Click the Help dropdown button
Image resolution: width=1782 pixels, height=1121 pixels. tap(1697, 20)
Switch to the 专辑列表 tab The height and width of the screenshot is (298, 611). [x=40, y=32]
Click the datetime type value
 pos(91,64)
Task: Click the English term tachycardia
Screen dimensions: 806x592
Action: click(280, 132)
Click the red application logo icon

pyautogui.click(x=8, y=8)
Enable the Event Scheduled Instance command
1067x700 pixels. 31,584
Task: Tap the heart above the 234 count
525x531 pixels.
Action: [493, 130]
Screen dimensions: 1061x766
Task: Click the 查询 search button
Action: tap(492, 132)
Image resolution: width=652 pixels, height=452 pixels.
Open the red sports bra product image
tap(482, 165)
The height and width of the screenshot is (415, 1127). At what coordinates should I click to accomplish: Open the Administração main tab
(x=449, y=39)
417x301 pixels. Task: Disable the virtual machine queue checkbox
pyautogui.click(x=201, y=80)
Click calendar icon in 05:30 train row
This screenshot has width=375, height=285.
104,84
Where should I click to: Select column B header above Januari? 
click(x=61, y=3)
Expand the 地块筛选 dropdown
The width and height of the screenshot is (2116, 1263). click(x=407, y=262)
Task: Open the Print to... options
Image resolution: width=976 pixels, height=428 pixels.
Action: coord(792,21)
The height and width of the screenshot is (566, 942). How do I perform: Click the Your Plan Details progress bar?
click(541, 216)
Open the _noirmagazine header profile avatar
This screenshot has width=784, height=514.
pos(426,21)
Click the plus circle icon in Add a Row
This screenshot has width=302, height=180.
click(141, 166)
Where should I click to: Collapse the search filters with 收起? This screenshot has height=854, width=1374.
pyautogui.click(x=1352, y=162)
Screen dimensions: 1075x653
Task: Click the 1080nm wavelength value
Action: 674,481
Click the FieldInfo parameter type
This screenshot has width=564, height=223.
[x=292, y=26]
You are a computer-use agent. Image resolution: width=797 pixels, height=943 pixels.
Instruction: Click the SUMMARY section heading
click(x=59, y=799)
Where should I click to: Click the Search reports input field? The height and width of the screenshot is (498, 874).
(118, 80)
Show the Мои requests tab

+ + + +

■ EXERCISE DETAILS: Repeat the listing above word for word, with no line missing.

■ REPLY TO THE EXERCISE:
Click the Help dropdown button
Image resolution: width=1782 pixels, height=1121 pixels. tap(1697, 20)
Switch to the 专辑列表 tab The height and width of the screenshot is (298, 611). [x=40, y=32]
Click the datetime type value
 pos(91,64)
Task: Click the English term tachycardia
Screen dimensions: 806x592
Action: click(280, 132)
Click the red application logo icon

pyautogui.click(x=8, y=8)
Enable the Event Scheduled Instance command
1067x700 pixels. 31,584
Task: Tap the heart above the 234 count
525x531 pixels.
Action: [493, 130]
Screen dimensions: 1061x766
Task: Click the 查询 search button
Action: tap(492, 132)
Image resolution: width=652 pixels, height=452 pixels.
Open the red sports bra product image
tap(482, 165)
The height and width of the screenshot is (415, 1127). At what coordinates should I click to accomplish: Open the Administração main tab
(x=449, y=39)
417x301 pixels. Task: Disable the virtual machine queue checkbox
pyautogui.click(x=201, y=80)
Click calendar icon in 05:30 train row
This screenshot has width=375, height=285.
104,84
Where should I click to: Select column B header above Januari? 
click(x=61, y=3)
Expand the 地块筛选 dropdown
The width and height of the screenshot is (2116, 1263). click(x=407, y=262)
Task: Open the Print to... options
Image resolution: width=976 pixels, height=428 pixels.
Action: coord(792,21)
The height and width of the screenshot is (566, 942). How do I perform: Click the Your Plan Details progress bar?
click(541, 216)
Open the _noirmagazine header profile avatar
This screenshot has width=784, height=514.
pos(426,21)
Click the plus circle icon in Add a Row
This screenshot has width=302, height=180.
click(141, 166)
Where should I click to: Collapse the search filters with 收起? This screenshot has height=854, width=1374.
pyautogui.click(x=1352, y=162)
Screen dimensions: 1075x653
Task: Click the 1080nm wavelength value
Action: 674,481
Click the FieldInfo parameter type
This screenshot has width=564, height=223.
[x=292, y=26]
You are a computer-use agent. Image resolution: width=797 pixels, height=943 pixels.
Instruction: Click the SUMMARY section heading
click(x=59, y=799)
Where should I click to: Click the Search reports input field? The height and width of the screenshot is (498, 874).
(118, 80)
Show the Мои requests tab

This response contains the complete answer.